> Brief: Every entry is to be restated exactly; pictures are not part of the copy.

> Data:
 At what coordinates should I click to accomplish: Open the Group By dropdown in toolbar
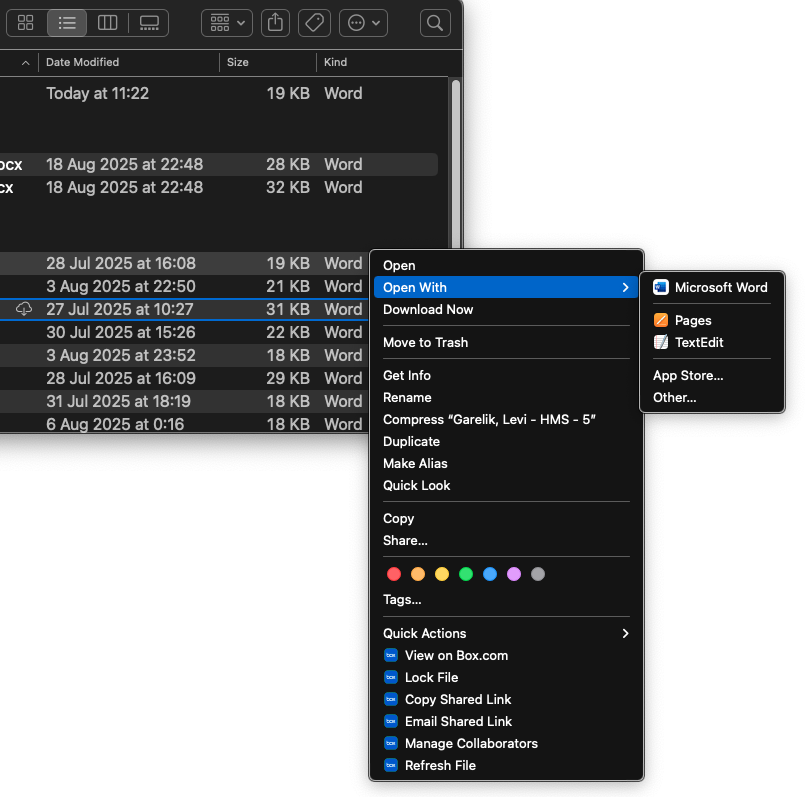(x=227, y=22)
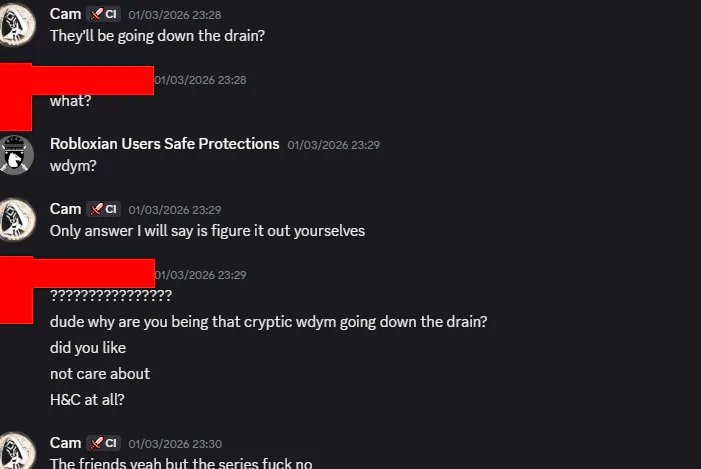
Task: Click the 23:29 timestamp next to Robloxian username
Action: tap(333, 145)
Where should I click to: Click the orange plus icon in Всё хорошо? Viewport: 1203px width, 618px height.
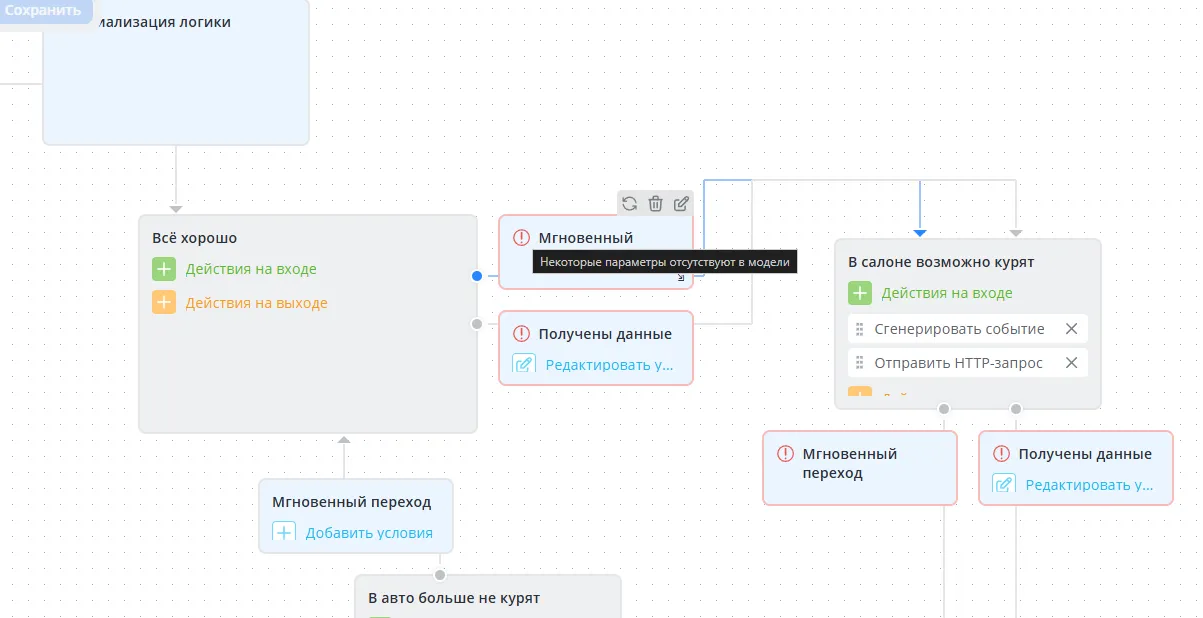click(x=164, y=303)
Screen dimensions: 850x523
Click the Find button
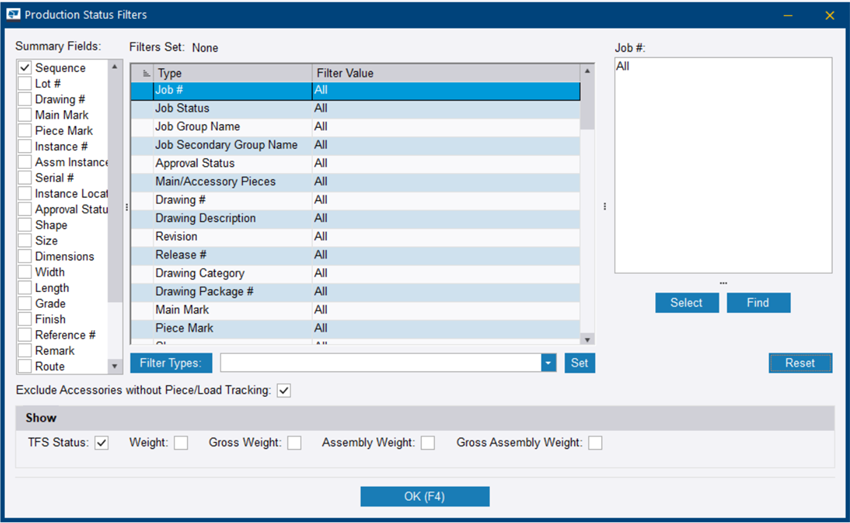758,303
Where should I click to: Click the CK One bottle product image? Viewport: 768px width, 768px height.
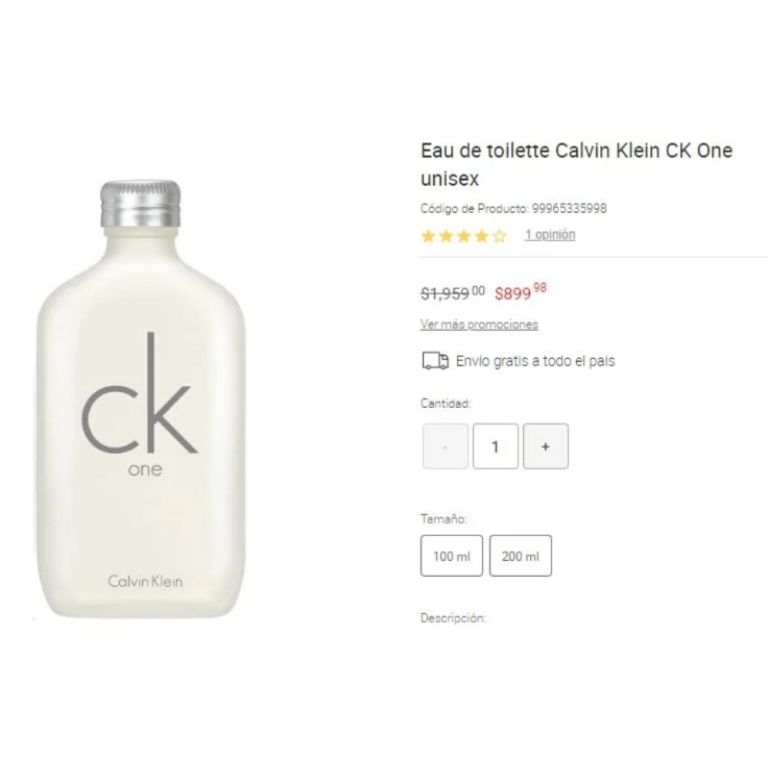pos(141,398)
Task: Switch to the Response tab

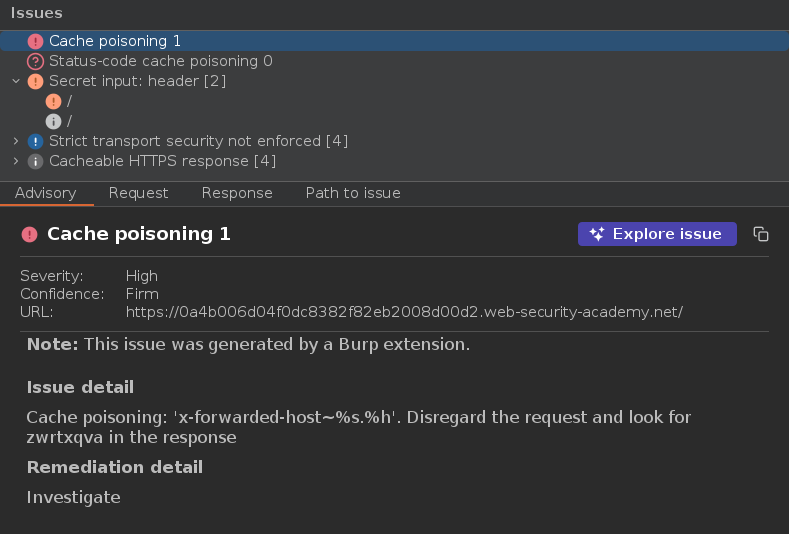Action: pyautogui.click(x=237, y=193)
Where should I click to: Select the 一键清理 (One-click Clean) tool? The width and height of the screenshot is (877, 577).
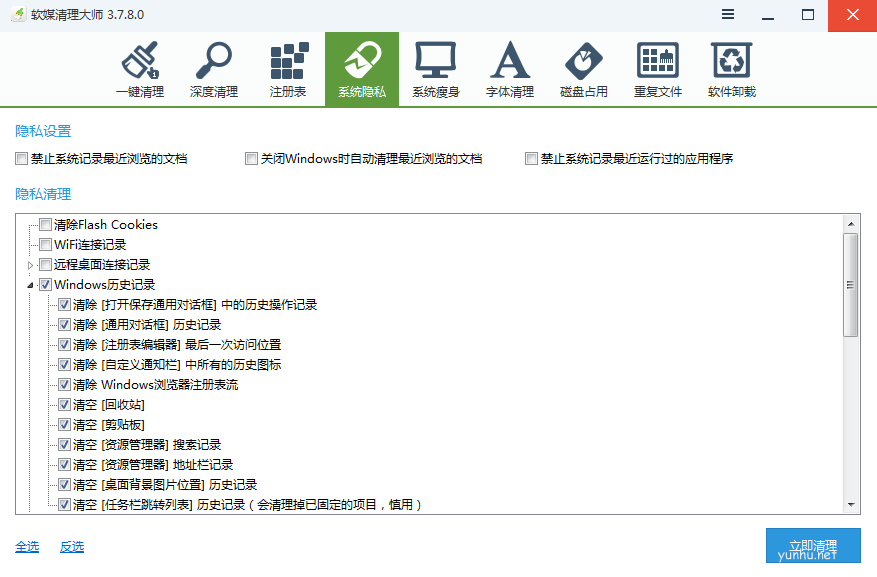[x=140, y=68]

> Answer space:
 At what coordinates should I click to accomplish: Open the Group By dropdown in toolbar
(x=227, y=22)
Task: Click the 23:29 timestamp next to Robloxian username
Action: tap(333, 145)
Where should I click to: Click the orange plus icon in Всё хорошо? Viewport: 1203px width, 618px height.
click(x=164, y=303)
Screen dimensions: 850x523
Click the Find button
758,303
Where should I click to: Click the CK One bottle product image? Viewport: 768px width, 768px height.
pos(141,398)
Task: Switch to the Response tab

Action: pyautogui.click(x=237, y=193)
Where should I click to: Select the 一键清理 (One-click Clean) tool? The width and height of the screenshot is (877, 577).
[x=140, y=68]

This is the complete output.